As announced in our previous blogpost, the Voice Lab launched the Guardian Briefing last week. At the Guardian, we have many journalists doing phenomenal work, so a question we posed at the start of the project was: how can we leverage the work being done in the building to create an audio news briefing that works on smart speakers?
To explore this, we were drawn to the many newsletters the Guardian regularly produces, because while showcasing the journalism, many including the popular Morning Briefing also feature a personal editorial voice and curation of stories, lending itself well to use for a news briefing on smart speakers.
Current news briefings
Many developer-led briefings solely use text-to-speech synthesised robot voices on their offering, which can make for a less pleasing listening experience, while other more established broadcasters employ humans to step into a booth and record updates throughout the day, achieving a much more pleasing experience but at considerable expense. As the Voice Lab is about experimentation, we instead decided to explore a third approach; a briefing that combines human voice “rich audio” with synthesised voice, providing both a human touch and the flexibility/replicability of TTS. To do this, we turned to SSML.
SSML
SSML is a markup language for speech synthesis applications, which allows you to make a text-to-speech voice more lifelike, adding breaks and pauses, tweaking vocal pitch, word rate etc. However, it also allows rich audio files to be played, and uniquely for Google Assistant, all items can be programmed to run in parallel (thanks to the parallel (<par>) attribute, currently unavailable on Alexa). This parallel feature broadens the creative potential of SSML by allowing for the construction of multilayered audio experiences combining rich audio and TTS.
As an audio producer with little to no previous coding experience beyond tweaking a Wordpress template, SSML was daunting initially. Yet thanks to the encouragement of colleagues and a couple helpful blogposts (this one and this one), I was able to explore SSML’s functionality using the Google Assistant simulator. Using Visual Studio Code as my primary environment to write and save the various versions of my SSML, then copying and pasting it from code into the simulator, allowed me to play the SSML back in audio form and learn through trial and error, tweaking here and there in the simulator, before pasting the SSML back into code to save the updated version. Once I was happy with the outcome, I’d download an MP3 from the simulator to share with the team.
Having spent the past 10 years working in digital audio workstations (DAWs) such as Cubase, Logic and Ableton, where endless numbers of files can be effortlessly manipulated, duplicated, layered and tweaked to the millisecond, I was initially concerned with how limiting SSML is. But as I became more familiar with its limitations, I soon realised enormous potential remains. After all, none of the DAWs I’ve ever used have been able to build infinite versions of a feature or radio show based on a template I’ve built.
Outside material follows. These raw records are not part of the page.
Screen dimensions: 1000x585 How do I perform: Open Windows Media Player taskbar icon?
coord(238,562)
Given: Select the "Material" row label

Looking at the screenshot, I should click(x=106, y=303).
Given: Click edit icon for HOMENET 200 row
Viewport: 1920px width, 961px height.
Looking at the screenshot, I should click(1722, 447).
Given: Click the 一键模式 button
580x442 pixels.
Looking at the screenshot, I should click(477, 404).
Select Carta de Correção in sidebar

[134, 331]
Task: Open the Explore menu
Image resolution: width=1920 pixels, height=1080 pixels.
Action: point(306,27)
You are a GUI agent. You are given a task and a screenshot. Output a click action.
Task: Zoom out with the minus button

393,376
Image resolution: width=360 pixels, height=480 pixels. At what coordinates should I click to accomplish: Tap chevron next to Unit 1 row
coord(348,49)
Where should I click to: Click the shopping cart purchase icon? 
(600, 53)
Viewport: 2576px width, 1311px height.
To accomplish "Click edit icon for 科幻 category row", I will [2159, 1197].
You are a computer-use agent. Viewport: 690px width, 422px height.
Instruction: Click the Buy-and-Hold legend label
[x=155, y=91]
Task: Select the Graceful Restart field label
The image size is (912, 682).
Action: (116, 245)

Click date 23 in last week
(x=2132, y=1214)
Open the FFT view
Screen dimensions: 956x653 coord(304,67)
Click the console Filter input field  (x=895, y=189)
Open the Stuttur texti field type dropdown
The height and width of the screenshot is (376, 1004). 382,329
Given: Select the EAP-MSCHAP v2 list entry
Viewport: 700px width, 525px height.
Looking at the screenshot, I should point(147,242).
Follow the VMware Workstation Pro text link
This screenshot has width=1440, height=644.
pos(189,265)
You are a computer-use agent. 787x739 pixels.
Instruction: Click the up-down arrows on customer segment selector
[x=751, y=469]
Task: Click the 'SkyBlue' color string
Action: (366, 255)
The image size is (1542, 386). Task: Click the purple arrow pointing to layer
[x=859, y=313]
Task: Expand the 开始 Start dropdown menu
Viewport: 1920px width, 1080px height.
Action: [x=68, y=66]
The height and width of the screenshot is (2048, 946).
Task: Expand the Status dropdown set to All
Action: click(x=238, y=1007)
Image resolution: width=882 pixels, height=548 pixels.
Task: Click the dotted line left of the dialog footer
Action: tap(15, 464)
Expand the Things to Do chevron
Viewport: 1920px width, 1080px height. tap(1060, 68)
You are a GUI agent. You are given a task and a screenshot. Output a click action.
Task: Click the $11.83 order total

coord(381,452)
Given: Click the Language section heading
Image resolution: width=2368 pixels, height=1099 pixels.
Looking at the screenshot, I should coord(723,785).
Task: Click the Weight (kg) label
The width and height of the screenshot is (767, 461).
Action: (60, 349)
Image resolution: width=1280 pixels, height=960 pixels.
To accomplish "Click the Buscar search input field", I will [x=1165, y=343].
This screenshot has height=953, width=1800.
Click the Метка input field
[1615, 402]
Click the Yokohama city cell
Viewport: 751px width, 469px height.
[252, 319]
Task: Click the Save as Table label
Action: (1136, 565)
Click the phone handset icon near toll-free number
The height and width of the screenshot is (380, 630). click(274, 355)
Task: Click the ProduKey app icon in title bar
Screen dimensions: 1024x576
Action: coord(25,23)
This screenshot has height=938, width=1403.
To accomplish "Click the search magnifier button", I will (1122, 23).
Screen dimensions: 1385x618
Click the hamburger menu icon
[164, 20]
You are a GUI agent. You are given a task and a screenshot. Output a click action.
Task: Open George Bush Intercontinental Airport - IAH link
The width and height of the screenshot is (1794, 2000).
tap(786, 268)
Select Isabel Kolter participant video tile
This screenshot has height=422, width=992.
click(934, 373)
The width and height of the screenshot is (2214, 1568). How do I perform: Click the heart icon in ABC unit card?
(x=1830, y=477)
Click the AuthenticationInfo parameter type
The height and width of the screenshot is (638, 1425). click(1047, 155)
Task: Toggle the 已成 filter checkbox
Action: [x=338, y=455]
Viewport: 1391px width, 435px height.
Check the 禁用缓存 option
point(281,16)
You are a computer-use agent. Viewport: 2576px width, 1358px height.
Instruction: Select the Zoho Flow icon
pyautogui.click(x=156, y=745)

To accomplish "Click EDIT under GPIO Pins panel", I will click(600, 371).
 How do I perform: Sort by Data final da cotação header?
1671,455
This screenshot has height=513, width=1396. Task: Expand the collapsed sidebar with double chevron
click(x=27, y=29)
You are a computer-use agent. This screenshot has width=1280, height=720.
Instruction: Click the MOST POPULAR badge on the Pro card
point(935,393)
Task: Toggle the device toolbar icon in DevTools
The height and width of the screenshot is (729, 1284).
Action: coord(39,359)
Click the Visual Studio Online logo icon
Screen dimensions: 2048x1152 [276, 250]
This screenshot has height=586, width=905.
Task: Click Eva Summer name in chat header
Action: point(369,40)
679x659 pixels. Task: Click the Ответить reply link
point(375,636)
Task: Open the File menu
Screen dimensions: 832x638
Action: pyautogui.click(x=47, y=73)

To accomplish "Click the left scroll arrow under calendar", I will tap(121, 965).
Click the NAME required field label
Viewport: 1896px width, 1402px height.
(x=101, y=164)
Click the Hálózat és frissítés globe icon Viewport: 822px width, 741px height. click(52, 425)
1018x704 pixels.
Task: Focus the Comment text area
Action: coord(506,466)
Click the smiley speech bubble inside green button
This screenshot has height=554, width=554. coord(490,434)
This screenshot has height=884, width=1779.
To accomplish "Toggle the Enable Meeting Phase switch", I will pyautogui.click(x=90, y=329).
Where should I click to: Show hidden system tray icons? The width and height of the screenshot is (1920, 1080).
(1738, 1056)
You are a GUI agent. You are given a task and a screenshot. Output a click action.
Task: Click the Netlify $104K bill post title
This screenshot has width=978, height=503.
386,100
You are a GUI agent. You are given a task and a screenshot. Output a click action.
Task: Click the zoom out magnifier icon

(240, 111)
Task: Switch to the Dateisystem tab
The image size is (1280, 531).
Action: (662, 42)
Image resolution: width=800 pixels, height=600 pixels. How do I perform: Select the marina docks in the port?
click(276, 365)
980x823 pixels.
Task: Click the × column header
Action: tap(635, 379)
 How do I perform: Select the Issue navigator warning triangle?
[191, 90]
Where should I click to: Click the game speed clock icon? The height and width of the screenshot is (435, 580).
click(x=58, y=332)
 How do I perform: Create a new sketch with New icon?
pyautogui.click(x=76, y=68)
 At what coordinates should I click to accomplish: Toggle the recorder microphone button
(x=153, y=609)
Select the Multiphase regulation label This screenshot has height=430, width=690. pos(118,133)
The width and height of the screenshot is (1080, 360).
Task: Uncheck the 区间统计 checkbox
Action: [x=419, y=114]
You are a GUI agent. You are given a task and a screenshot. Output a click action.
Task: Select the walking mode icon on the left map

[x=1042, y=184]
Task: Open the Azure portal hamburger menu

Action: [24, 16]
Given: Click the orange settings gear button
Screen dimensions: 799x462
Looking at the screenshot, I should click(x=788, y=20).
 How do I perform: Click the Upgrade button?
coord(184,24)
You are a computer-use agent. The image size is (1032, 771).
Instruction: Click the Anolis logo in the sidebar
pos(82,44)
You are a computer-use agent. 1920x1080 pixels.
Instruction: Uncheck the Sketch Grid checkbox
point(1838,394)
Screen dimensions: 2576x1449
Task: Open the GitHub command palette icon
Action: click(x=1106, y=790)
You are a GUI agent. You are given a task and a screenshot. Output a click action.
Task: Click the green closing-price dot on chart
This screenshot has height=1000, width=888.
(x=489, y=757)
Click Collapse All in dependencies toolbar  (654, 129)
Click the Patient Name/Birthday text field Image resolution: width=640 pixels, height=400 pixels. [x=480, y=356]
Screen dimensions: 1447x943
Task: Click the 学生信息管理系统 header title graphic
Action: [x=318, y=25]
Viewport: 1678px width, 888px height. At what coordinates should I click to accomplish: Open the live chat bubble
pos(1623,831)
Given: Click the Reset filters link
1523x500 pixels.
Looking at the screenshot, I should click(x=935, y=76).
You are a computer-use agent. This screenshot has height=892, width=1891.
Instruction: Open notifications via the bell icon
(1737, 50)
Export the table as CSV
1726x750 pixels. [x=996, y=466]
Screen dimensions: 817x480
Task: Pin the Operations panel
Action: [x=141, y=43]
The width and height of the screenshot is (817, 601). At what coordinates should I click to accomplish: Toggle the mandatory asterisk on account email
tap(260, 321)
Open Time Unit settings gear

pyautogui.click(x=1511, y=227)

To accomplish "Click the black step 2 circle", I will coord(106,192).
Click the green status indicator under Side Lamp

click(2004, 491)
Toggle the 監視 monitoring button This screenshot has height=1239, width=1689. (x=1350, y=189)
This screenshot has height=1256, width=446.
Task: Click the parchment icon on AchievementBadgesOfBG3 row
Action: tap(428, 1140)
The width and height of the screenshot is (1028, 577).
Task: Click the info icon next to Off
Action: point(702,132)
SSML has the potential to do just that.
The payload
Research from NPR and Reuters shows there’s an appetite for short news formats, so we initially proposed delivering five headlines in less than two minutes. Exploring the Morning Briefing as our template source, we were struck by the fact that its editorial curation of headlines alongside previews of other content offerings, from podcasts to long reads, added considerable value beyond simply scraping the website for headlines. So to reflect this in our briefing, the five headlines were replaced by three headlines, a podcast plug and, in the final slot, a promo for a recent deep dive/long read article, all pulled from the Morning Briefing.
In user testing, of the five slots, the headlines performed best. We believe the later slots performed less well in part due to the copywriting, which failed to state explicitly that Today In Focus is our daily podcast, and with our “deep dive” feature, in attempting to be broad enough in our wording to include many different types of longer-form article, it ultimately was too vague for users to easily comprehend what it was promoting.
This confirms the fact that with voice apps, clarity of intention and concision of wording are absolutely key to a successful action, as unlike with a written article, the user can’t rewind, or re-read the sentence for clarification.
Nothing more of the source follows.